Below are some entries. Copy each line that holds the string "coordinates".

━━━━━ SOURCE INFORMATION

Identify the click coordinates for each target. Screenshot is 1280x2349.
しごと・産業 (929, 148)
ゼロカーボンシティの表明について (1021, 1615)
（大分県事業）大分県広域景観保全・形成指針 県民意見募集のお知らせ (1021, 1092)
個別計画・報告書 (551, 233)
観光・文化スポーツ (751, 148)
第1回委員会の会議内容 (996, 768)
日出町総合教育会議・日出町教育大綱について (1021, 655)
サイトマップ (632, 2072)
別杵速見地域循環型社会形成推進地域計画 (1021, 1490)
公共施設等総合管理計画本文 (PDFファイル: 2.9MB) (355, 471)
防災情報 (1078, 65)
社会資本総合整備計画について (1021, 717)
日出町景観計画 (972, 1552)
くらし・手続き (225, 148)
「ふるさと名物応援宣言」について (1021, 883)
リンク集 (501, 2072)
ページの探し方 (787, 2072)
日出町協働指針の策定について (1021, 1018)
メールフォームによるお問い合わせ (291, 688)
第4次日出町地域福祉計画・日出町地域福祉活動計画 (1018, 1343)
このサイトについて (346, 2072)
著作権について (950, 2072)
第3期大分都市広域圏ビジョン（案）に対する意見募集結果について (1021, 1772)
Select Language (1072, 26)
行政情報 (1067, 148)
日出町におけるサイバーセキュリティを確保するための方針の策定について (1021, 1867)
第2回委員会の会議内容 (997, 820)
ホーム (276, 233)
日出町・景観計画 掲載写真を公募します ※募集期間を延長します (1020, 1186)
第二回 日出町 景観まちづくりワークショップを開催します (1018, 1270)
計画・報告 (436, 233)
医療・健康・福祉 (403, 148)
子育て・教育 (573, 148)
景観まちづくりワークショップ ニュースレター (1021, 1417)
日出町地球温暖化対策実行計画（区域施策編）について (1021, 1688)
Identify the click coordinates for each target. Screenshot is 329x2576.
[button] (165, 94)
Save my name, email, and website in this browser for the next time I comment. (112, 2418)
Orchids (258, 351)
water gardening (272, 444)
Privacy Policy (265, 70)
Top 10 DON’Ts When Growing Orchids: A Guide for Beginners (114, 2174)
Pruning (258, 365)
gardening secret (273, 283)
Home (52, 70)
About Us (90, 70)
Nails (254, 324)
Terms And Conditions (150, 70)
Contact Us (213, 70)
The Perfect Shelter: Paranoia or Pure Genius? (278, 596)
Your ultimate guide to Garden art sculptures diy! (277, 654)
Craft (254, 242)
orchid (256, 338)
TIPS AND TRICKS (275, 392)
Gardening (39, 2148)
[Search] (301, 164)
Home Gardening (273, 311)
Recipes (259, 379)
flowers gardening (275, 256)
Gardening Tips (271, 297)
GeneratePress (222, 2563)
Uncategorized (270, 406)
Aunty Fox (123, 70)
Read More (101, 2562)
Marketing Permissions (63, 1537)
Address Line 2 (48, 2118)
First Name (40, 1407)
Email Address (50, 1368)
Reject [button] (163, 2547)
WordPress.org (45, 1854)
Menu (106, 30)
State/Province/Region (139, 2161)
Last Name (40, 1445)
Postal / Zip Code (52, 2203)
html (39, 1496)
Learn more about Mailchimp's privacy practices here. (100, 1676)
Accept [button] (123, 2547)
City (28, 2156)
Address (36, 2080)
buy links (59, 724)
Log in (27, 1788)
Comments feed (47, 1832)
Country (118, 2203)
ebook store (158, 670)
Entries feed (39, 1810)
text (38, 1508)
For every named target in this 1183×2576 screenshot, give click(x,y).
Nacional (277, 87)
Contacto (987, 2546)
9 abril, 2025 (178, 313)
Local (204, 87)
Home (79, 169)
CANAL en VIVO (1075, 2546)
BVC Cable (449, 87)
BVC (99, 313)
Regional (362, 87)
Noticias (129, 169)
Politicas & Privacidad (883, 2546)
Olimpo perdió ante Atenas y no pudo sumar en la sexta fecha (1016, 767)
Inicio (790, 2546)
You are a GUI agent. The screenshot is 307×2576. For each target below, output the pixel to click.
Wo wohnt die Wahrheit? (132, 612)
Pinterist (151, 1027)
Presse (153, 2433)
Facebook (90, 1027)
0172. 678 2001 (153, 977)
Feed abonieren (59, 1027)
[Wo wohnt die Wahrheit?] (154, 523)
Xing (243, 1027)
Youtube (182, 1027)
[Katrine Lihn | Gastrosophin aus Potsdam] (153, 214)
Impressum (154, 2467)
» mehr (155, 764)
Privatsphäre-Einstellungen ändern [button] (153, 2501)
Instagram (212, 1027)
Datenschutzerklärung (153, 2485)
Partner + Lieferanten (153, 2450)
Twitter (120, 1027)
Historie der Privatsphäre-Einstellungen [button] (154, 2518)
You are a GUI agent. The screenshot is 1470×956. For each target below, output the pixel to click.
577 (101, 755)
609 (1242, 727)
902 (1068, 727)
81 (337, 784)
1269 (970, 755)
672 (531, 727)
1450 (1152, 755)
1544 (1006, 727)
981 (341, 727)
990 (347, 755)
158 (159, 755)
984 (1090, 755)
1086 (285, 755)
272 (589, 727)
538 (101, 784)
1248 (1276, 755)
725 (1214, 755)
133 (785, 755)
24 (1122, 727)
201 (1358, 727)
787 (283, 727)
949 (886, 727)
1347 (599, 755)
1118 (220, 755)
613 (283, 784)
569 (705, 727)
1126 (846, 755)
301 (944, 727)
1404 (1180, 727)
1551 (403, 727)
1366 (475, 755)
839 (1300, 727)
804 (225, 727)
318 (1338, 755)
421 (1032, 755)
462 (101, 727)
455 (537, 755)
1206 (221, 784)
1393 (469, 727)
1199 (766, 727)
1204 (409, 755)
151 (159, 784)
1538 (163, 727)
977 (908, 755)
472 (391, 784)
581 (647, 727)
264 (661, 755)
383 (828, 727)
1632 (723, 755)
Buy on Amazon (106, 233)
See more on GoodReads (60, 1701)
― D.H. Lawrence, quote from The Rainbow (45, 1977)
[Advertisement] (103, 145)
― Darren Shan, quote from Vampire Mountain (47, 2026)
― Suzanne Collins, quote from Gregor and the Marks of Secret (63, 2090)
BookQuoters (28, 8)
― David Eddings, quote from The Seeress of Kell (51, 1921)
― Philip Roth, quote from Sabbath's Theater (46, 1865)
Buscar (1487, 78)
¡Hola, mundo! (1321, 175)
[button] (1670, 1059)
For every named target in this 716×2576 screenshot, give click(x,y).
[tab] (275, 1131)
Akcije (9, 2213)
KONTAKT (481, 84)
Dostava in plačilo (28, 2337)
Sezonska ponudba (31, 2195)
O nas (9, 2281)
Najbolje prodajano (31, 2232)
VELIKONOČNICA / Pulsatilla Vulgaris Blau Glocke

━━━━━━━━━━

[EXERCISE ANSWER]:
Identify the click coordinates for each target. Screenshot is 1280x2349.
Identify the click coordinates for each target. Screenshot is 329x2576.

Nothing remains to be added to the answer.